Giustizia
Un Paese passionale dalle strutture fragili
Il racconto di un’esperienza vissuta all’interno delle istituzioni ma con occhio attento alle grandi trasformazioni socio-economiche del nostro Paese, fragile e passionale, secondo la definizione di Aldo Moro, che hanno segnato la cosiddetta Repubblica dei partiti o, più giornalisticamente, “prima Repubblica”.
E’ quanto ci offre la lettura di “La Caduta. Eventi e protagonisti in Sicilia 1972-1994”, il volume di Calogero Pumilia, già deputato siciliano di lungo corso, edito da Rubbettino.
Un libro che, partendo dalla sua storia politica personale, ripercorre le vicende storiche – soprattutto siciliane – di quegli anni con la pretesa, direi più che giustificata, di raccontare i fatti per quello che sono stati, cioè senza le frequenti manipolazioni o ridisegno a cui sono stati sottoposti dalle narrazioni ad usum delphini comunemente accettate.
Proprio quelle narrazioni sono purtroppo piaciute, e continuano a piacere, a chi dello scandalismo ha fatto mestiere e a chi, con perfidia luciferina, è riuscito ad accreditarle magari sfruttando proprio quei moti passionali – vizio italiano – di cui Moro parlava.
D’altra parte, il gioco del cambiare le carte in tavola, del mutare i carnefici in vittime è stato facile a fronte dell’arrendevolezza di molti protagonisti di queste vicende che, spesso, come nel caso di Mino Martinazzoli – ultimo segretario della Democrazia cristiana che si assunse il ruolo di notaio certificatore della sua morte – sono stati oppressi da “tormenti crepuscolari”.
La caduta è, in poche parole, un libro che racconta con un occhio particolare alla Sicilia, le vicende della “balena bianca”, dei suoi uomini, di quelli che Giorgio Bocca, con velenosa falsificazione della realtà, definiva “gente di scarse letture” ma, anche, il racconto dei travagli che ne hanno segnato i passaggi fondamentali oltre che di quel certo cinismo che in qualche caso l’hanno contraddistinta.

§ **Breve esercizio 1**: Secondo il testo di partenza, perché è stato facile trasformare i carnefici in vittime? Spiegalo in una o due frasi.
§ **Breve esercizio 2**: Nel testo di partenza, quale casa editrice pubblica il volume di Calogero Pumilia?
Le righe che seguono provengono da un'altra fonte.

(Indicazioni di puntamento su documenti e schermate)
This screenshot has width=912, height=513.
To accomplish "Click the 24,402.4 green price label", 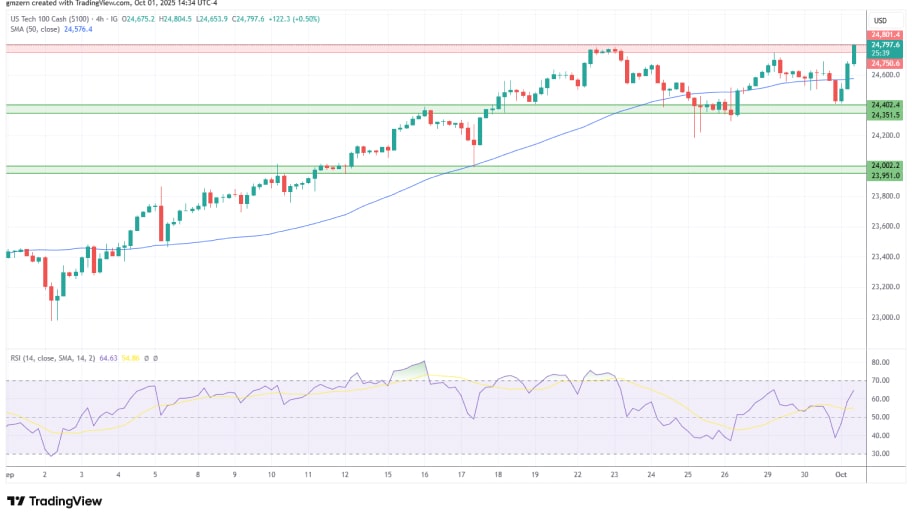I will coord(887,105).
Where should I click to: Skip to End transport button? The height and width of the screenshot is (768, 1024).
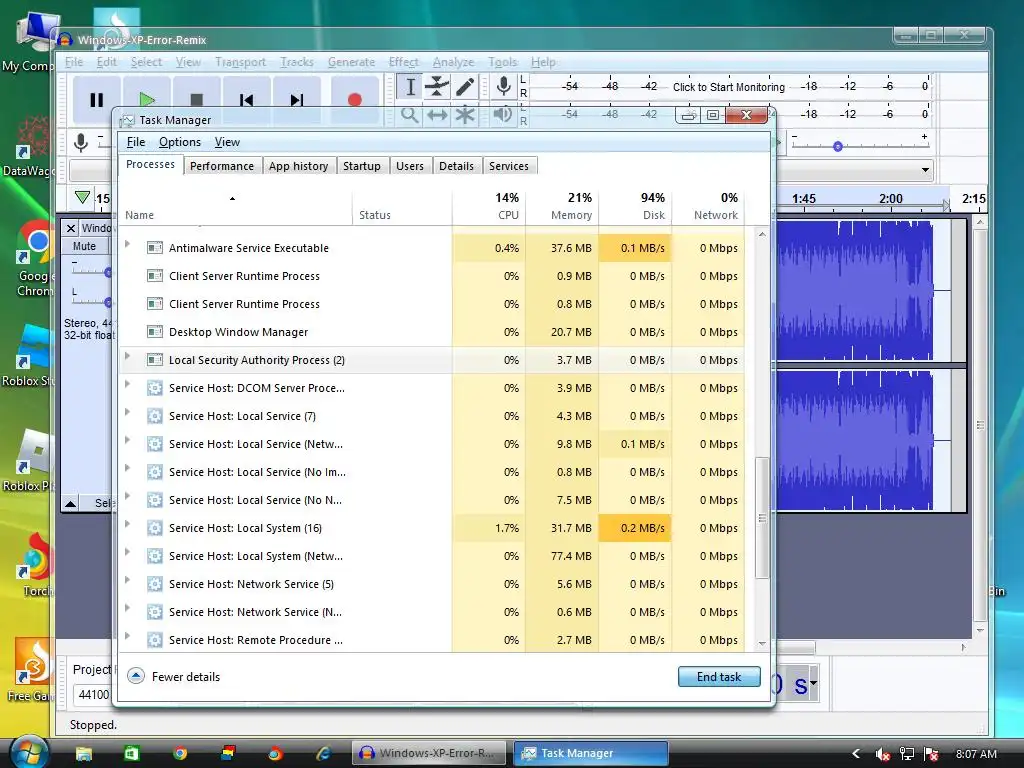[x=296, y=100]
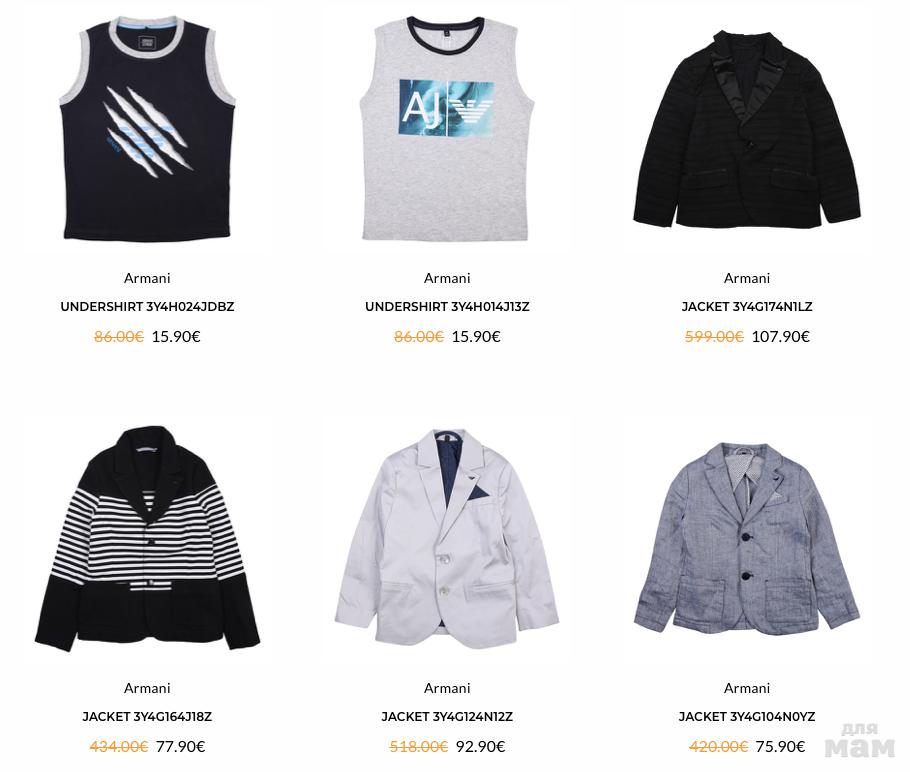Click the UNDERSHIRT 3Y4H024JDBZ product title

[x=147, y=306]
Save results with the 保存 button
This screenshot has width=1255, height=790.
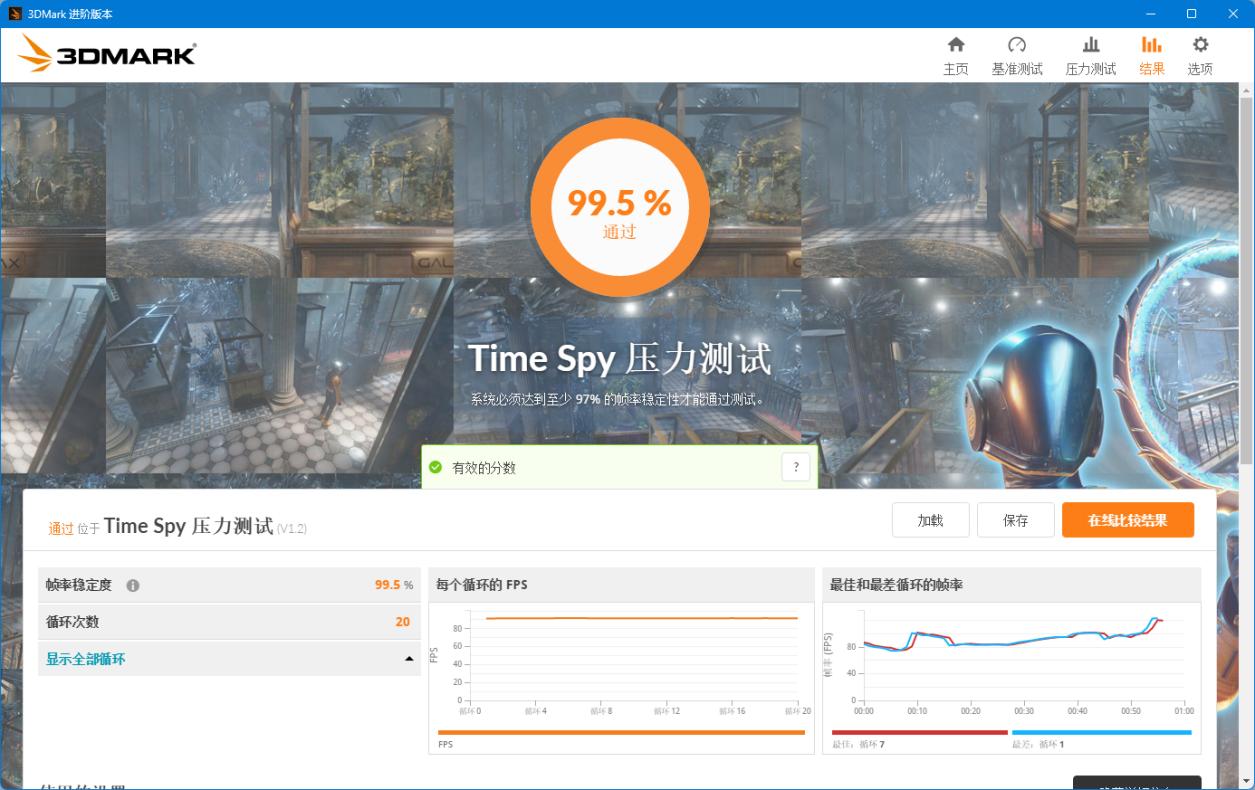[1015, 520]
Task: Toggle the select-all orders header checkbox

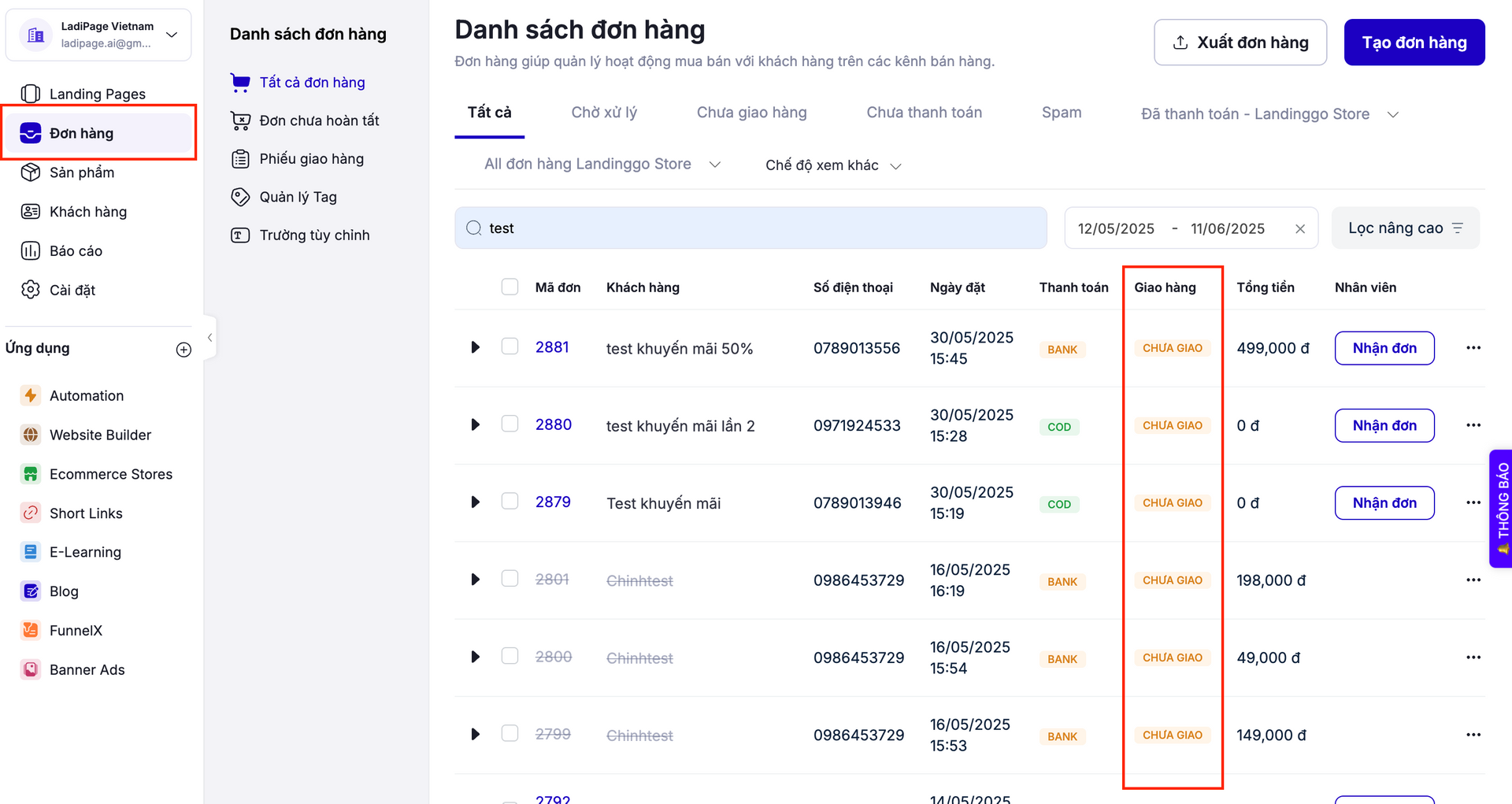Action: click(x=510, y=287)
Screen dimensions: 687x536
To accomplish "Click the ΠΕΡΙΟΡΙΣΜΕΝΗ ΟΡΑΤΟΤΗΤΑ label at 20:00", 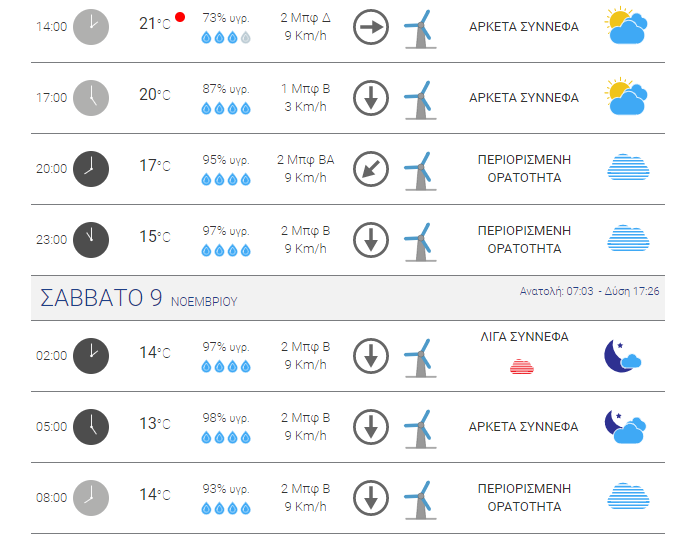I will (524, 169).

§ **Risultato atteso 1**: È stato facile per l'arrendevolezza di molti protagonisti di quelle vicende. Spesso erano oppressi da "tormenti crepuscolari", come nel caso di Mino Martinazzoli.

§ **Risultato atteso 2**: Il volume è edito da Rubbettino.